Sam chuckled. Remi had no fear of spiders or snakes or bugs, but she loathed bats, calling them “rats with wings and tiny human hands.”

Ten minutes later they reached the sandbar. Sam revved the engine, driving the bow onto the soil, then Remi got out and dragged the dory a few feet higher. Sam joined her and staked down the bow line. They clicked on their flashlights.

“Which way?” she asked.

He pointed to their left. “North end of the island.”

They walked across the sandbar, then up the opposite bank to a dense hedge of scrub. They found a thin spot, pushed their way through, and emerged in a football-sized field surrounded by low trees.

Remi whispered, “Is this . . . ?”

“It might be.” None of the maps of Poveglia had agreed upon the exact locations of the plague pits. “Either way, it’s odd that nothing’s growing here.”

They continued across the field, stepping gingerly and shining their flashlights over the dirt. If this was the site of a plague pit, they were treading on the remains of tens of thousands of people.
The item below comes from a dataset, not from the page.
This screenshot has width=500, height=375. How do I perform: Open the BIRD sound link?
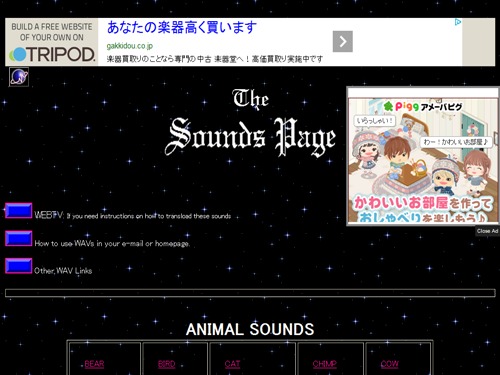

When they reached the opposite tree line Sam led them east for a hundred feet before turning north again. The trees thinned out and they emerged into a small clearing filled with knee-high grass. Through the trees on the other side of the clearing they could see moonlight glinting off water. In the distance rang a gong.

“Buoy in the lagoon,” Sam whispered.

“Thank God. My heart skipped a couple beats.”
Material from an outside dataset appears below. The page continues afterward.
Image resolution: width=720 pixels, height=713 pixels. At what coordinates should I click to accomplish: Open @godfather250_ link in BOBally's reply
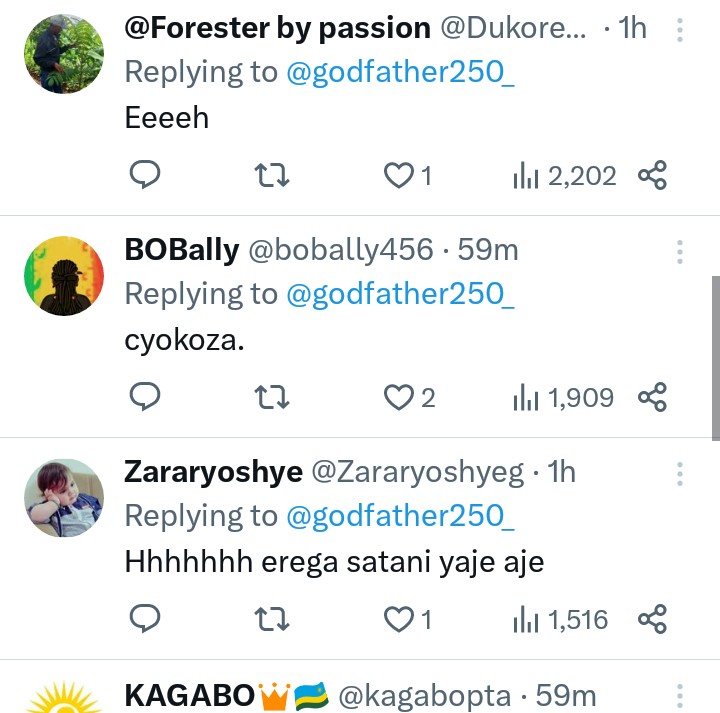(x=400, y=294)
“Here’s something.” They walked forward and stopped before a block of stone peeking above the grass. “Must have been part of a foundation.”
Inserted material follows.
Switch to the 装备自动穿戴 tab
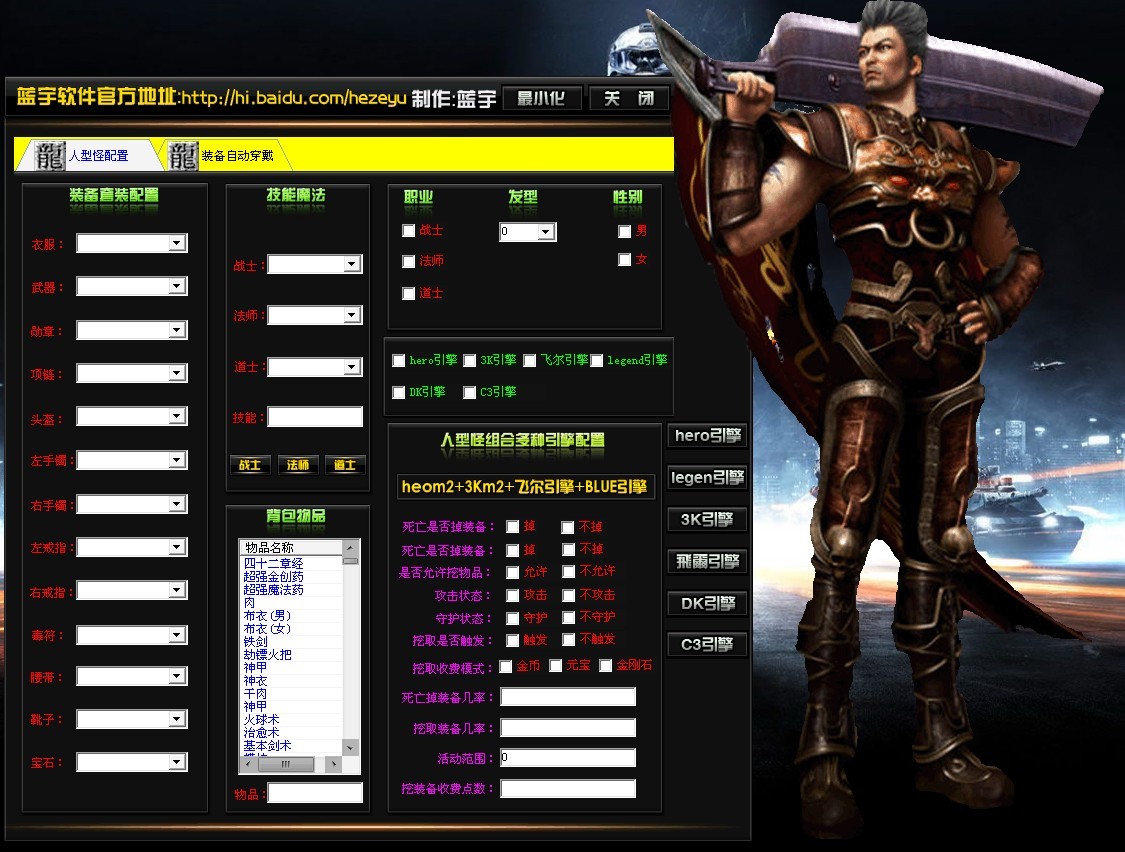The height and width of the screenshot is (852, 1125). (x=236, y=156)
“Over there, Sam.” Remi was shining her flashlight at what looked like a fence post on the right side of the clearing. They walked over. Affixed to the post was a Plexiglas-enclosed placard:

Ninth-century site of the followers of Pietro Tradonico, Doge of

Venice 836 to 864. Remains disinterred and relocated in 1805.

—Poveglia Historical Society

“If Tradonico was here, he’s gone now,” Remi said.

“ ‘Relocated in 1805,’ ” Sam read again. “That was about the time Napoleon was crowned king of Italy, right?”

Remi caught on: “And about the time he had Poveglia converted to a munitions depot. If Laurent was with him, this is probably where they got their inspiration for the riddle.”

“And they would have known where Tradonico’s remains were sent. Remi, there was never a bottle here. The whole riddle was just a stepping-stone to send Napoleon Junior somewhere else.”

“But where?”

The next morning at two minutes after eight Sam and Remi’s water taxi stopped on a small side street two blocks east of Santa Maria Maddalena Church. They paid the driver, got out, and stepped up to a red door bordered by black wrought-iron railing. A tiny bronze plaque on the wall beside the door read, POVEGLIA HISTORICAL SOCIETY.

Sam pressed the buzzer. They heard footsteps clicking on wood and then the door opened, revealing a plump woman in a pink and yellow floral dress. “Sì?”

“Buon giorno,”Remi said. “Parla inglese?”

“Yes, I speak English very well. Can I help you?”

“Are you the curator?”

“Pardon?”

“Of the Poveglia Historical Society,” Sam said, smiling and pointing to the plaque.

The woman leaned out the door, squinted at the plaque, then frowned. “That’s old,” she said. “The society hasn’t met for five or six years.”

“Why?”

“All that ghost business. All people wanted to know about was the hospital and the plague pits. The rest of its history was forgotten. I was the secretary. Rosella Bernardi.”

“Perhaps you might be able to help us,” Remi said. She introduced herself and Sam. “We have a few questions about Poveglia.”

Signora Bernardi shrugged, motioned them inside, then led them down the hall into a kitchen decorated in black and white checkered tile. “Sit. I have coffee made,” she said, pointing to the kitchen table. She filled three mugs from a silver percolator then sat down. “What do you want to know?”

“We’re interested in Pietro Tradonico,” Sam said. “Do you know if he was buried on Poveglia?”

Signora Bernardi got up, walked across the kitchen, and opened a cabinet above the sink. She pulled down what looked like a brown leather photo album and returned to the table. She opened the album and flipped to a page near the middle. Under a sheet of acetate was a yellowed sheet of paper bearing dozens of lines of handwritten notes.